MFA for a highly available RD Gateway

MFA for a highly available RD Gateway

Recently I decided to write up a couple of articles on how to set up MFA for a highly available RD Gateway. Why? Because so much information on the internet is fragmented and as such incomplete. So I wanted a reference document for myself. As I was making that document I realized I needed to explain the why and not just the how. The “why” is what helps people support and troubleshoot the solution during its life cycle.

The above, in combination with me being a verbose son of * led to 44 pages of information. So, I decided to publish it as a two-part article series.

MFA for a highly available RD Gateway
Figure 1: MFA for a highly available RD Gateway

You can find the articles here Transition a Highly Available RD Gateway to Use the NPS Extension for Azure MFA – Phase I and Transition a highly available RD Gateway to use the NPS Extension for Azure MFA – Phase II

Why and when should you read them?

If you have RD Gateway running and you have no MFA solution set up for it, I highly recommend you head over to read these two articles. That is especially true when your RD Gateways solution is a high availability (HA) deployment with an RD Gateway farm behind a load balancer. In that case, you want your MFA components to be HA as well! For some reason, so many guides on the internet ignore or brush over HA very cavalierly.
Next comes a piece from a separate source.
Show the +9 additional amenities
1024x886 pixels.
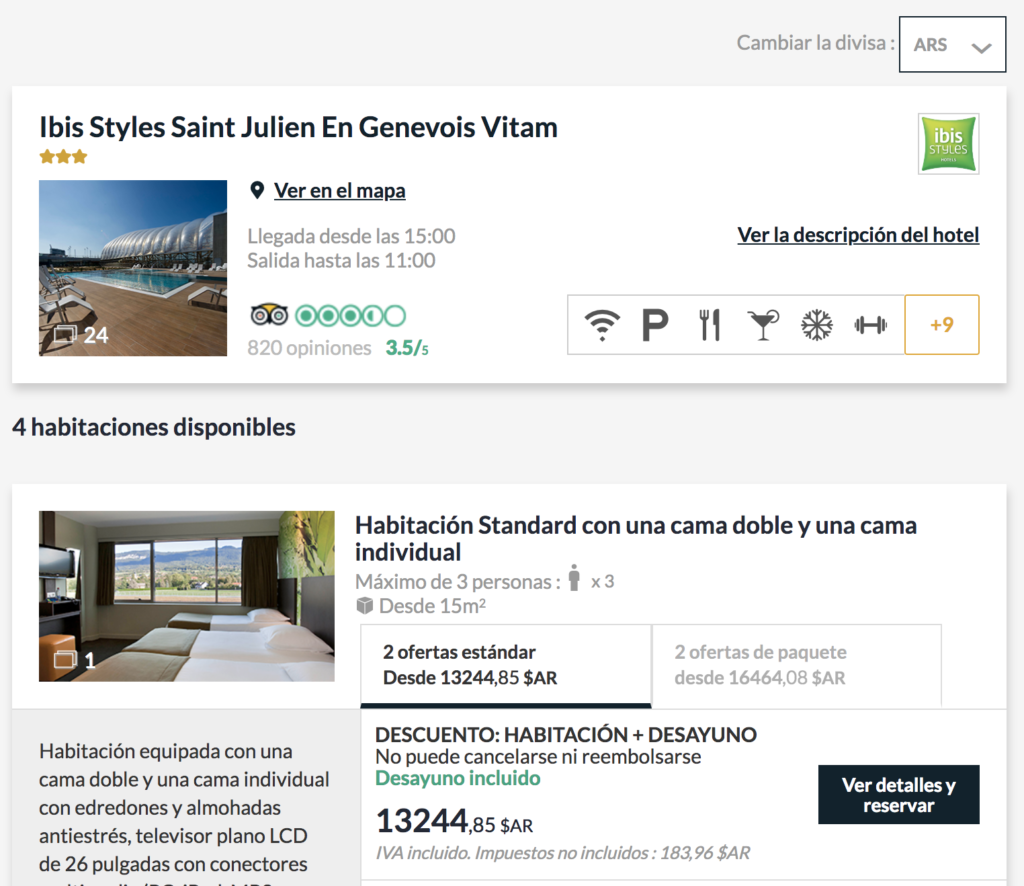click(942, 324)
That is one thing I hope these two articles remediate.

Next to that, it has many details on every aspect of the deployment to make sure you get it up and running successfully and correctly.
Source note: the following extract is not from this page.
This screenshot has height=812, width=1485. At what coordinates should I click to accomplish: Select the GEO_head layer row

Finally, I present you with a collection of troubleshooting information and tools to help you figure out where the problem is so you can find a way to fix it.

That’s it. I really think it can help many of you out there. I hope it does.

Quick Assist: CredSSP encryption oracle remediation Error

In the past 12 hours I’ve seen the first mentions of people no longer being able to connect over RDP via a RD Gateway to their clients or servers. I also got a call to ask for help with such an issue. The moment I saw the error message it rang home that this was a known and documented issue with CredSSP encryption oracle remediation, which is both preventable and fixable.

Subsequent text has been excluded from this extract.